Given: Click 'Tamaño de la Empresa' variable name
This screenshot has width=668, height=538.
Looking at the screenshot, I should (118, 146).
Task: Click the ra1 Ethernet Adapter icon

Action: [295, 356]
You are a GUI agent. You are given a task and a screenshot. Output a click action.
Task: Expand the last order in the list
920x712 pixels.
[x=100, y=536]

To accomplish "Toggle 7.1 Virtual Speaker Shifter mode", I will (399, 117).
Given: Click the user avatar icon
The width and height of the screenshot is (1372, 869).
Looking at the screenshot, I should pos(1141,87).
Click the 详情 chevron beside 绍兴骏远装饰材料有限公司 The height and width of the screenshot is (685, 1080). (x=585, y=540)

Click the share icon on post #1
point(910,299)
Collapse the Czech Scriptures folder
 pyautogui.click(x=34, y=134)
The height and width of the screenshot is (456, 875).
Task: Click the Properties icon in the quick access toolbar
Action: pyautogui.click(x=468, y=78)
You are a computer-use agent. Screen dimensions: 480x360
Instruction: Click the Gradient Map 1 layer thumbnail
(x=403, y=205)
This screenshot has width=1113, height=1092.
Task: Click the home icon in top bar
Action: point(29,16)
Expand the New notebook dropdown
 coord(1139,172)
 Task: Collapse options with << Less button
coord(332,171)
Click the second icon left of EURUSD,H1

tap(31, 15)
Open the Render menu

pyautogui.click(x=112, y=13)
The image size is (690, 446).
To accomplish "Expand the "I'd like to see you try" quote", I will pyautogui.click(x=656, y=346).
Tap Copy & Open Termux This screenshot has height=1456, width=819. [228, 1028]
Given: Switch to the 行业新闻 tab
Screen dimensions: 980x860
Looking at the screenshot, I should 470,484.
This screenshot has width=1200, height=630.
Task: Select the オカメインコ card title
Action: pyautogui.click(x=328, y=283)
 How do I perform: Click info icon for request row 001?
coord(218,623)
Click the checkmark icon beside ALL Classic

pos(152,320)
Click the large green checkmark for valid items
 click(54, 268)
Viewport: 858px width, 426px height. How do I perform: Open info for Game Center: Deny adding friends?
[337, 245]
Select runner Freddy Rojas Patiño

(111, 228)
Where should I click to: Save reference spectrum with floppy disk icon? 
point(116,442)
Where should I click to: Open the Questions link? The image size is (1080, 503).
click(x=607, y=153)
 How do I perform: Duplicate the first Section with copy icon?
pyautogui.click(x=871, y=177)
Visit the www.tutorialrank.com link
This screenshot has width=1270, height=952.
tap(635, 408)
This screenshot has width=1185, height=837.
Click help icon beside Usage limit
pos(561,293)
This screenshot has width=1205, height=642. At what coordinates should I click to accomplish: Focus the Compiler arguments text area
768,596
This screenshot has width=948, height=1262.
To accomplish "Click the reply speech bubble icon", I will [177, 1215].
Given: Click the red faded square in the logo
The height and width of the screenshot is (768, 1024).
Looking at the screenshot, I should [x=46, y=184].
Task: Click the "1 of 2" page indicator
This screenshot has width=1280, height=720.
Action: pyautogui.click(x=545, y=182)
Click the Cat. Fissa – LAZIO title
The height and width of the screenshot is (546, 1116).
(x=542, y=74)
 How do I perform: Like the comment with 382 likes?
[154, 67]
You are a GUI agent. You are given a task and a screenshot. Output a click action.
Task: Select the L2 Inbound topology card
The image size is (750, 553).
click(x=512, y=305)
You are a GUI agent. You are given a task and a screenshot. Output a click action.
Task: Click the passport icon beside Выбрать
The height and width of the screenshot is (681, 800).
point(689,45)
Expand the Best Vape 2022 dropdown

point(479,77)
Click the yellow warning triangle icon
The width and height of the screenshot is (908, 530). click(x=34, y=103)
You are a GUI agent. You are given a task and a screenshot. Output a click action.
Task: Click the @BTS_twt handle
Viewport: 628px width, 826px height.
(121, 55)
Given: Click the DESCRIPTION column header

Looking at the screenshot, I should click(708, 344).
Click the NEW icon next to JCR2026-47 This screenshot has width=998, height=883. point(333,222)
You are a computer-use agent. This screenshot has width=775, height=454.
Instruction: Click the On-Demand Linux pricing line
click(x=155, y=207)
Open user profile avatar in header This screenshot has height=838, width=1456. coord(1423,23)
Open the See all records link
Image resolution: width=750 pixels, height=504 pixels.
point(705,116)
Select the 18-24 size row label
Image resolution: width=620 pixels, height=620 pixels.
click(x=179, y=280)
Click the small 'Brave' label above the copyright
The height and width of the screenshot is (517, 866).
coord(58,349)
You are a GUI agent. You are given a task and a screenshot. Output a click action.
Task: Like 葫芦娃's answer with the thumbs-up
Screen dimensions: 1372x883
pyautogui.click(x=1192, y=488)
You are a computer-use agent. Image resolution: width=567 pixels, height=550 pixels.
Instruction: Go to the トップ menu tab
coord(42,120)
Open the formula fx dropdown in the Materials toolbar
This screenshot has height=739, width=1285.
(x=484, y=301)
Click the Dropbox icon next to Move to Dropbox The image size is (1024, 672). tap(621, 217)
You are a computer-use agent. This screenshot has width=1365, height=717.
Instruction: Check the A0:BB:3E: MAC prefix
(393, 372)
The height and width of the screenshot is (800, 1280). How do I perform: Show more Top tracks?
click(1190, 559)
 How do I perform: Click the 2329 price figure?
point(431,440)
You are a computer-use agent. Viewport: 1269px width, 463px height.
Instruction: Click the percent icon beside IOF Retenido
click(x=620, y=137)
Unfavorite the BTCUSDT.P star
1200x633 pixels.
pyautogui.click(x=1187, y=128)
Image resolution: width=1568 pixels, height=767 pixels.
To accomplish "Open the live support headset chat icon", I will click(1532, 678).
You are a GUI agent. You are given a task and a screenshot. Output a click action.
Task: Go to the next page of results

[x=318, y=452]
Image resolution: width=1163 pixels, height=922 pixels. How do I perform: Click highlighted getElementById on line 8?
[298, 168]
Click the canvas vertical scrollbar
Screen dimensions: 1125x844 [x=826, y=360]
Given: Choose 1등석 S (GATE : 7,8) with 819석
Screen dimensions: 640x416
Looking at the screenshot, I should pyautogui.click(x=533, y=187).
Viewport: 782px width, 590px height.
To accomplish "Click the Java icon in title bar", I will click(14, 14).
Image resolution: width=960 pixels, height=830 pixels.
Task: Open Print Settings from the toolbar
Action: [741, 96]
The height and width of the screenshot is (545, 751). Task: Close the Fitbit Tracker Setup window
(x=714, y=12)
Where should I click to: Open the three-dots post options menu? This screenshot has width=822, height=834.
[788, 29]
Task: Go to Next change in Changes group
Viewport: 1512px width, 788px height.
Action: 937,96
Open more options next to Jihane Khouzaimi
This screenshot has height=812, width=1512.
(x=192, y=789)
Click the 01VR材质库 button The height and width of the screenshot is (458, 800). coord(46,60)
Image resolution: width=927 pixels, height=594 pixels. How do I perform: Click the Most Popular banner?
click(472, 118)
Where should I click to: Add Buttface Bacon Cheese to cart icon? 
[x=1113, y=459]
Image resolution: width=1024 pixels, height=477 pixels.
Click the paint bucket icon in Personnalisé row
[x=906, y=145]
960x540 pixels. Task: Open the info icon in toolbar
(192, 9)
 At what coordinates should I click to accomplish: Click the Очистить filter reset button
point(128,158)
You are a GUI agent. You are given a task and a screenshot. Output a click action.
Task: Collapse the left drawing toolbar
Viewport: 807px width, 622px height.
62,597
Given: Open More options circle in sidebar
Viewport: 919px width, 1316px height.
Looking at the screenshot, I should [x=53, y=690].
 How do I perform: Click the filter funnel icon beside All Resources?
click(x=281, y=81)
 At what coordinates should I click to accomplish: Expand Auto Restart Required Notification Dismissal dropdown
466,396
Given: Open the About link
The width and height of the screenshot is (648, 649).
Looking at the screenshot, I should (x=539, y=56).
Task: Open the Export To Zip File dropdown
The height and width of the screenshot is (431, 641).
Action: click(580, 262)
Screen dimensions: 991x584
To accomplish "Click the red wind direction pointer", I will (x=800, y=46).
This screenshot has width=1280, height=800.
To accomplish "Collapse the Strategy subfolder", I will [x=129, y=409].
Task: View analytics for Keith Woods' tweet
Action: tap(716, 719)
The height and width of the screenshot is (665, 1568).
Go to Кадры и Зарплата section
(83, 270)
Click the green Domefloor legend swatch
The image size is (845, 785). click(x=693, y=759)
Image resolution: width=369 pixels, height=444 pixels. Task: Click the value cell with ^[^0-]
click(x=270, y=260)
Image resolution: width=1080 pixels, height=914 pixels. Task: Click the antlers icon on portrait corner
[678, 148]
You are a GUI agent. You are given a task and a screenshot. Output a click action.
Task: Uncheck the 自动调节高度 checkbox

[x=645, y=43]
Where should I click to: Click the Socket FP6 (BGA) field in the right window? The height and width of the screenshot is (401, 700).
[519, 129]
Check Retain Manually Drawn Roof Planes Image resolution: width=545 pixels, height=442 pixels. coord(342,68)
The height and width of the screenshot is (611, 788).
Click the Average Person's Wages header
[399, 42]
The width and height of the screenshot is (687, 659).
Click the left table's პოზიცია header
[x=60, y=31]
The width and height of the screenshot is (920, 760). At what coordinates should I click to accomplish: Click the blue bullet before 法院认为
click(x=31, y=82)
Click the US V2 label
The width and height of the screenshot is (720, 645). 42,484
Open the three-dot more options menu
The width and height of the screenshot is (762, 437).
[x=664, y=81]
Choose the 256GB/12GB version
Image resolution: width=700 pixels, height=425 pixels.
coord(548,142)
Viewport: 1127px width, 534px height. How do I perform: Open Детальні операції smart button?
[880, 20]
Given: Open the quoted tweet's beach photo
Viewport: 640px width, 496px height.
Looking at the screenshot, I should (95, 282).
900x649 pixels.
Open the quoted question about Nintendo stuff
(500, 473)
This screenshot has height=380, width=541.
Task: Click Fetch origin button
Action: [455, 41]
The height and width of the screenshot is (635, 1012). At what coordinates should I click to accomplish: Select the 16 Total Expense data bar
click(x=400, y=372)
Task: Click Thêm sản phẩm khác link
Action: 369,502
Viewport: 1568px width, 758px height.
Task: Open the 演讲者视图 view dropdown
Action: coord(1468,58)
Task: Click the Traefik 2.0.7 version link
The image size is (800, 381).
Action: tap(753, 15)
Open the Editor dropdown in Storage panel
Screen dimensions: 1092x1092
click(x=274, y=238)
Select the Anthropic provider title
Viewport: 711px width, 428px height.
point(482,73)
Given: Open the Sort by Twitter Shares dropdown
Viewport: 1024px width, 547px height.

Task goal: When a line in the data contains the string "user", copy that line.

Answer to this exercise:
Given: Click the user avatar icon
Open user profile avatar in header This screenshot has height=838, width=1456. coord(1423,23)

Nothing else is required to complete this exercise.